On August 4, 2020, the price of gold surpassed $2,000 per ounce, currently trading around an all-time high of $2,050 per ounce. While one may say that the price of gold is on the rise, it would actually be more meaningful to say that the purchasing power of the world’s fiat currencies vis-à-vis gold is on the decline, because this is what a rising price for gold and silver in, say, US dollars, euros, Chinese renminbi, Japanese yen, or Swiss francs really stands for: The higher the price of this precious metal, the lower the exchange value of official currencies.
Gold isn’t just a good like any other. It is special: it is the “ultimate means of payment,” the “base money of civilization.” Monetary history bears this out: whenever people were free to choose their money, they went for gold. Indeed, gold has all the physical properties that make for sound money: gold is scarce, homogenous, easily transportable, divisible, mintable, durable, and, last but not least, has a relatively high value per unit of weight. Even though officially demonetized in the early 1970s, people haven’t stop appreciating gold’s “moneyish” qualities.
However, it is not only the rising gold price that indicates that the purchasing power of fiat currencies is on the decline. Basically, all other goods prices go up as well, most notably asset prices—the prices of stocks, bonds, housing, and real estate. This means that you can buy fewer and fewer stocks, bonds, and houses with a given official currency unit. From this perspective, you can rightfully conclude that a broad-based debasement is going on as far as the world’s major official fiat currencies are concerned.

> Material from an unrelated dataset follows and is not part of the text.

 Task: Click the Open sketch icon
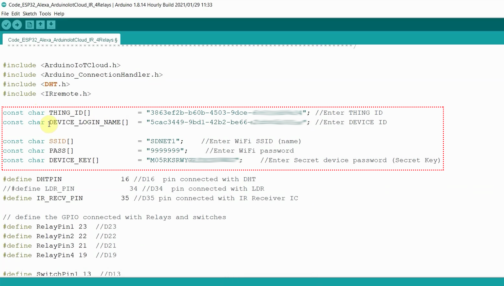[40, 24]
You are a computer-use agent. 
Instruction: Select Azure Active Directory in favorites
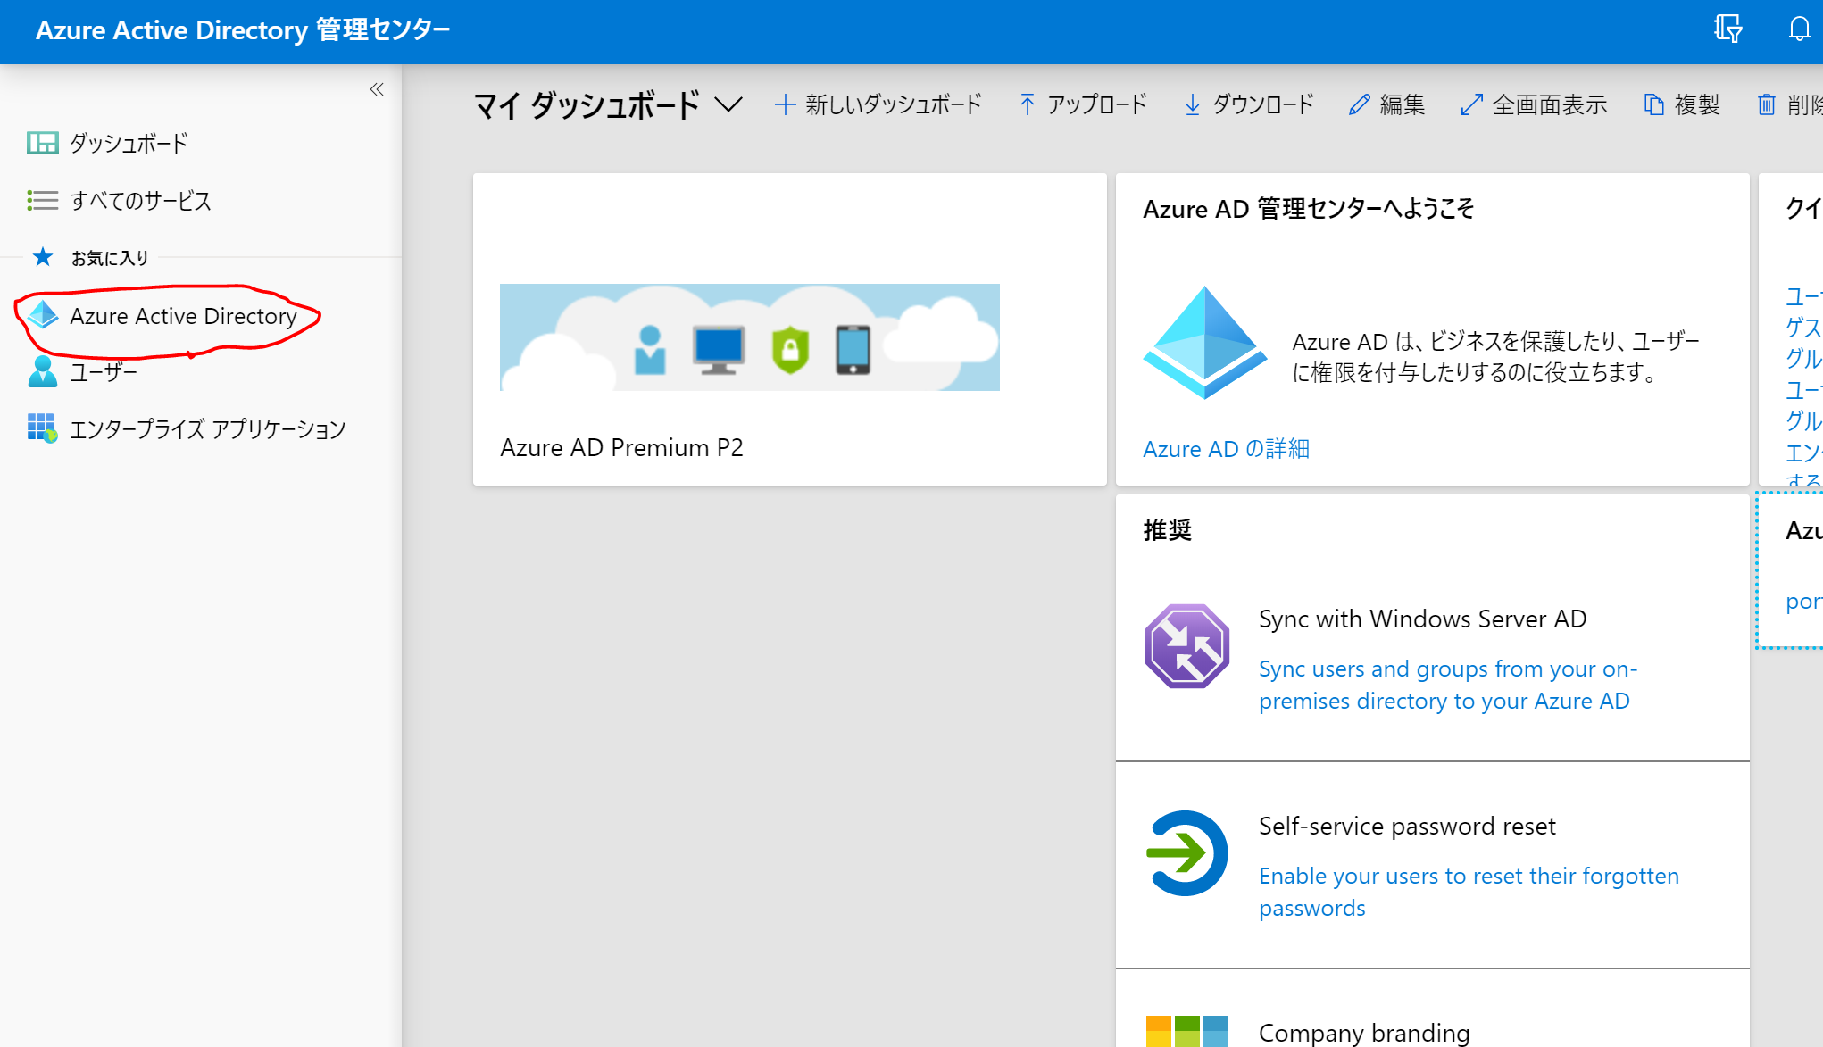pyautogui.click(x=183, y=316)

Of course, this is not what most people would wish for, as they prefer to hold a kind of money that doesn’t go down in value, money that actually preserves or even increases its purchasing power over time. Actually no one who is in his right mind would wish to hold inflationary money. Unfortunately, however, central banks have been debasing their official fiat currencies over the last decades. To make things even worse, the monetary debasement is gathering speed due to the consequences of the politically dictated lockdown crisis.
Central banks around the world print up ever greater amounts of fiat currencies to make up for lost income and profits. It is against this background that the rise of goods prices in terms of official currencies can be interpreted in a meaningful way: the rise in the quantity of money will, as an economic law, cause the exchange value of the money unit to go down—either in absolute terms or in relative terms (that is by keeping money prices at a higher level when compared to a situation in which the quantity of money has not been increased).

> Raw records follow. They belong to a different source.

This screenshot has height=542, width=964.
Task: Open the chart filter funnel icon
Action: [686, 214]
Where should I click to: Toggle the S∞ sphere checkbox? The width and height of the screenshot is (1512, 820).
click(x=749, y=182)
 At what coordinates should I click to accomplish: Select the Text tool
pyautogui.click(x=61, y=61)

In view of central banks‘ expansion of the quantity of fiat currency, people increasingly seek to hold assets, such as, say, stocks, housing, real estate, and commodities, that are considered to be “inflation protected.” As they exchange fiat currencies for other goods, the money prices of these goods are bid up, and higher money prices are equivalent to a decline in the purchasing power of fiat currencies. Of course, financial market traders will be among the first to react and benefit, while those less informed will get the shaft.

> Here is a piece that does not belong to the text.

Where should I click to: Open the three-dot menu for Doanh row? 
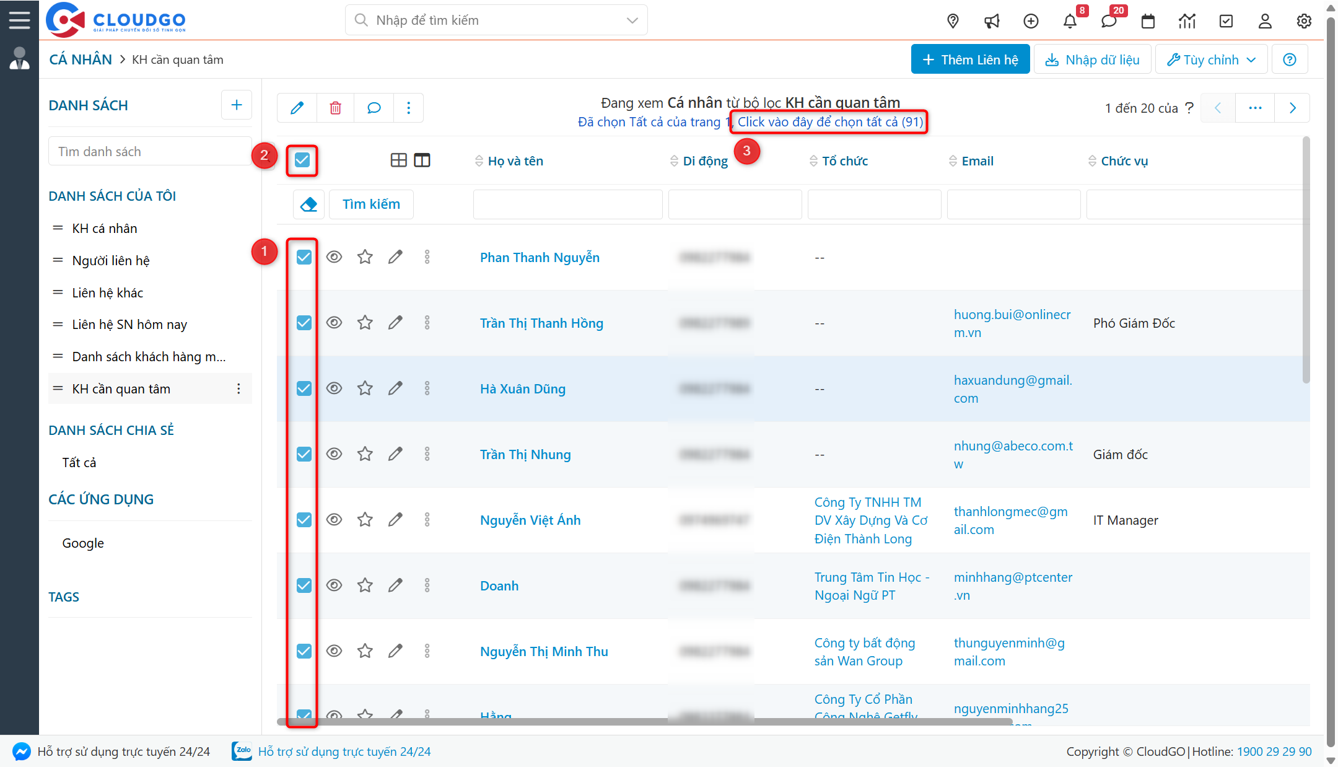(427, 585)
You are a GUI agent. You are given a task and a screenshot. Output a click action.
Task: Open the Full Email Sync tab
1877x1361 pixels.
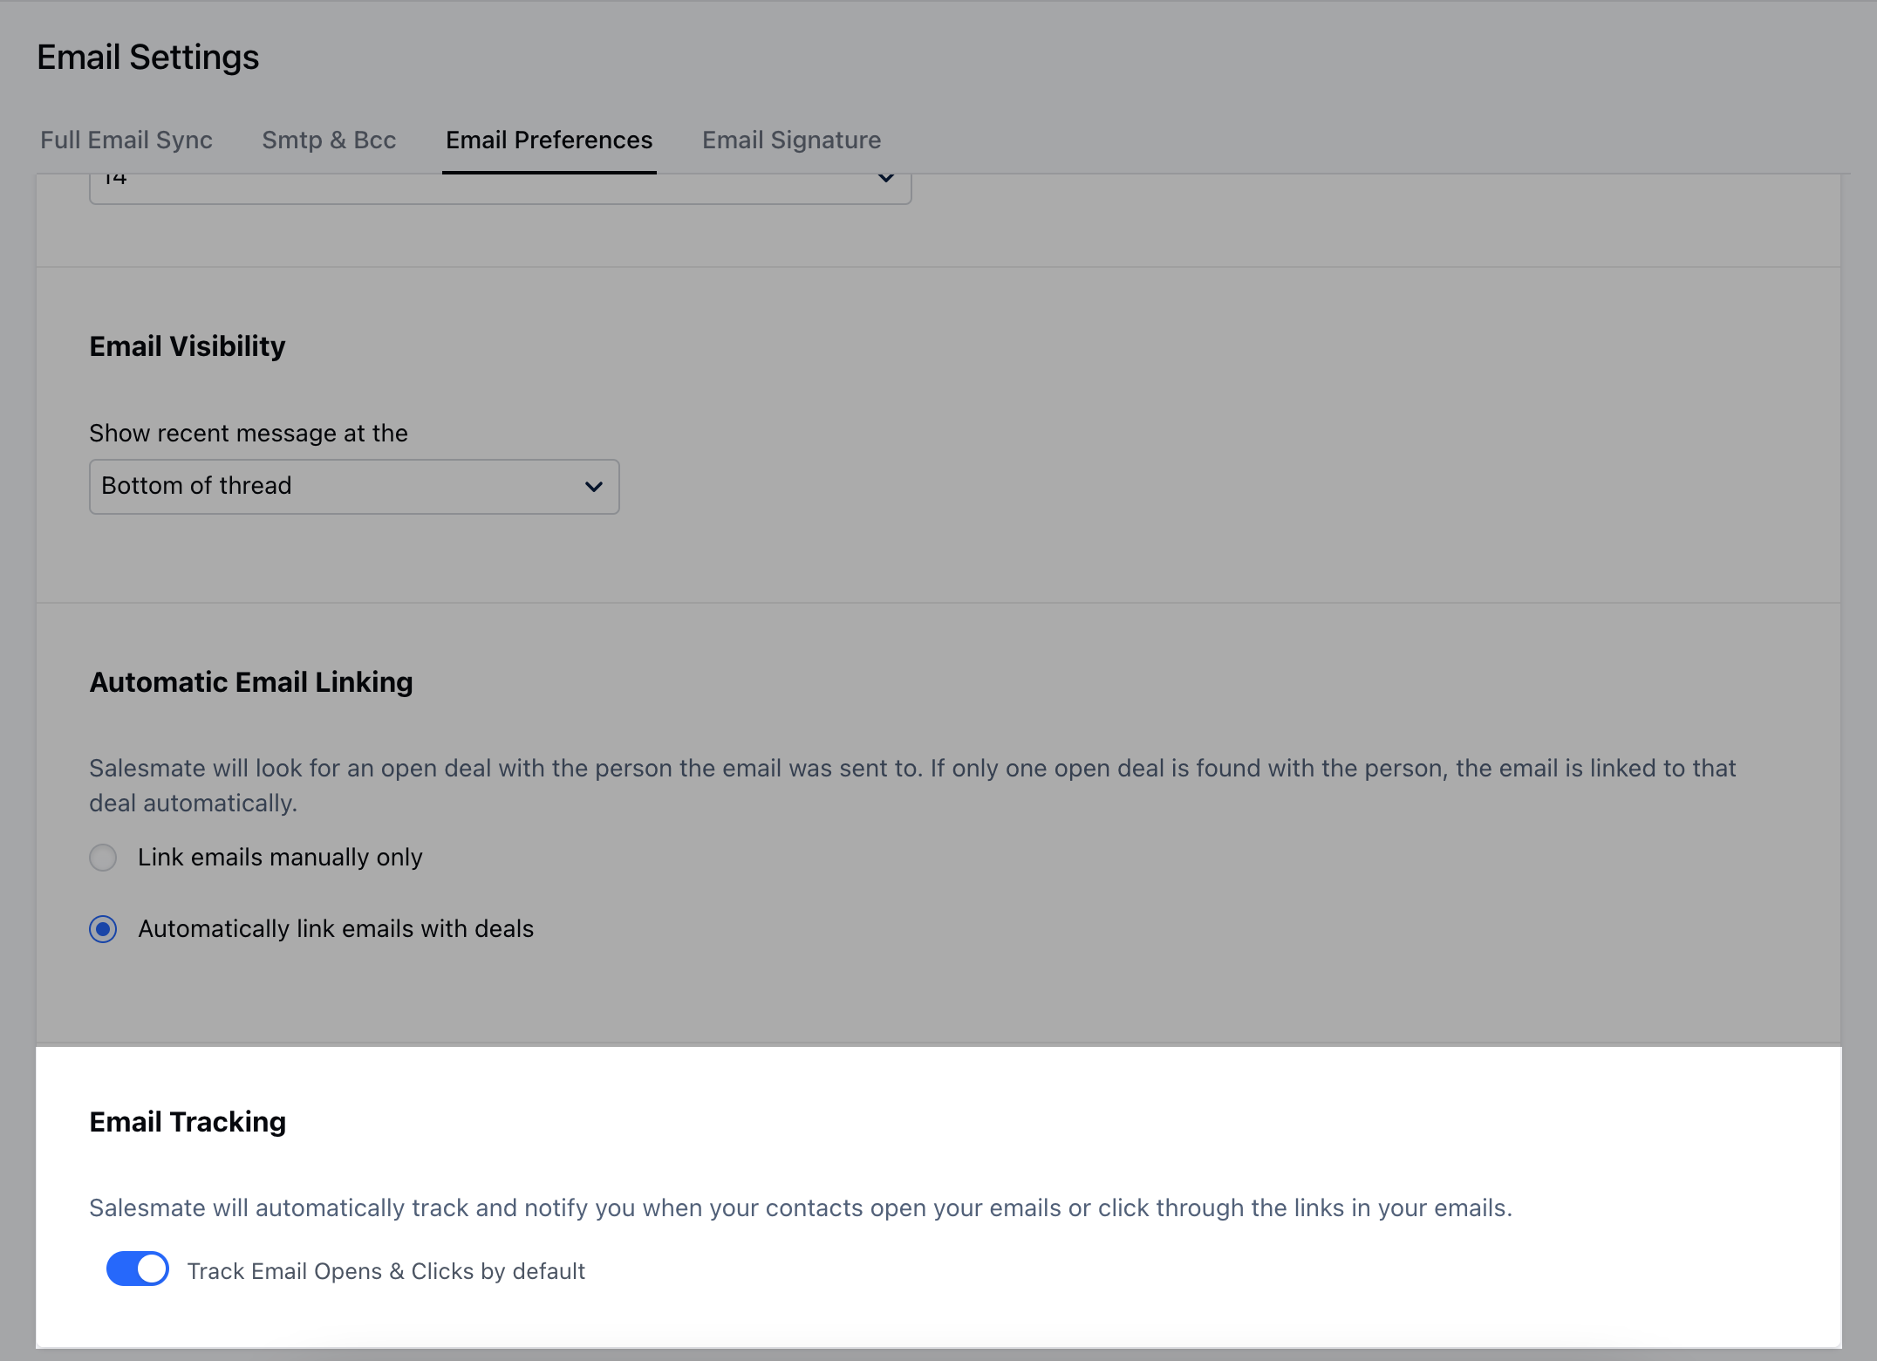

In a world in which central banks not only ramp up the quantity of fiat currency but also push market interest rates to zero, people get hit particularly hard. Saving in traditional instruments (bank deposits, money market funds, etc.) is made impossible. The artificially lowered interest rates also contribute to asset price inflation: the prices of stocks and real estate are driven upward. Those holding fiat currencies suffer losses as far as their purchasing power is concerned, while people who hold assets that gain in price are on the receiving end.
Unfortunately, an end to central banks’ inflationary policies is not in sight. There is the widespread and deeply entrenched belief among people that an increase in the quantity of fiat currency would make the economy richer, and that it would help overcome financial and economic crises. This is, however, a serious mistake, for all an increase in the stock of money does is make some richer at the expense of many others. And an inflation policy can cover up economic and financial problems only for so long.
Ludwig von Mises wrote:
The collapse of an inflation policy carried to its extreme—as in the United States in 1781 and in France in 1796—does not destroy the monetary system, but only the credit money or fiat money of the State that has overestimated the effectiveness of its own policy. The collapse emancipates commerce from etatism and establishes metallic money again.1
Mises’s words should help us to better understand why the appreciation of gold (and lately also silver) vis-à-vis the fiat currency universe has been underway for quite some time now.
- 1. Ludwig von Mises, The Theory of Money and Credit, trans. J.E. Batson (1953; repr., Auburn, AL: Ludwig von Mises Institute, 2009), p. 230.